Invention of the PC: The Computer Age
The earliest electronic computers were not “personal” in any way: They were enormous and hugely expensive, and they required a team of engineers and other specialists to keep them running. One of the first and most famous of these, the Electronic Numerical Integrator Analyzer and Computer (ENIAC), was built at the University of Pennsylvania to do ballistics calculations for the U.S. military during World War II. ENIAC cost $500,000, weighed 30 tons and took up nearly 2,000 square feet of floor space. On the outside, ENIAC was covered in a tangle of cables, hundreds of blinking lights and nearly 6,000 mechanical switches that its operators used to tell it what to do.
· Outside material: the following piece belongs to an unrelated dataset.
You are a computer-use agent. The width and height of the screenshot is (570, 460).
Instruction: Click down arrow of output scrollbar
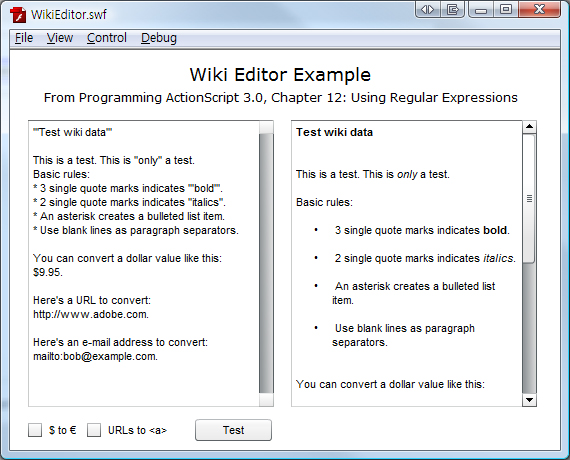(529, 400)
On the inside, almost 18,000 vacuum tubes carried electrical signals from one part of the machine to another.
Did you know?
Time magazine named the personal computer its 1982 "Man of the Year."
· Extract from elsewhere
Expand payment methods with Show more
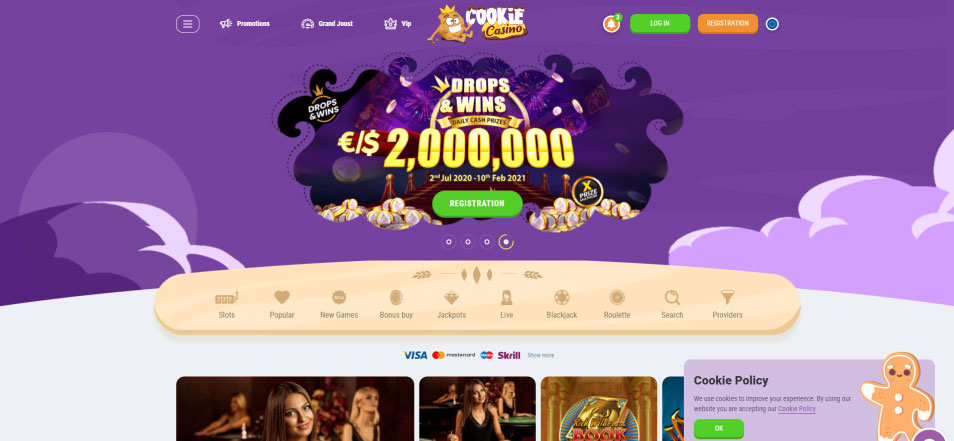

Invention of the PC: Postwar Innovations
ENIAC and other early computers proved to many universities and corporations that the machines were worth the tremendous investment of money, space and manpower they demanded. (For example, ENIAC could solve in 30 seconds a missile-trajectory problem that could take a team of human “computers” 12 hours to complete.) At the same time, new technologies were making it possible to build computers that were smaller and more streamlined. In 1948, Bell Labs introduced the transistor, an electronic device that carried and amplified electrical current but was much smaller than the cumbersome vacuum tube. Ten years later, scientists at Texas Instruments and Fairchild Semiconductor came up with the integrated circuit, an invention that incorporated all of the computer’s electrical parts–transistors, capacitors, resistors and diodes–into a single silicon chip.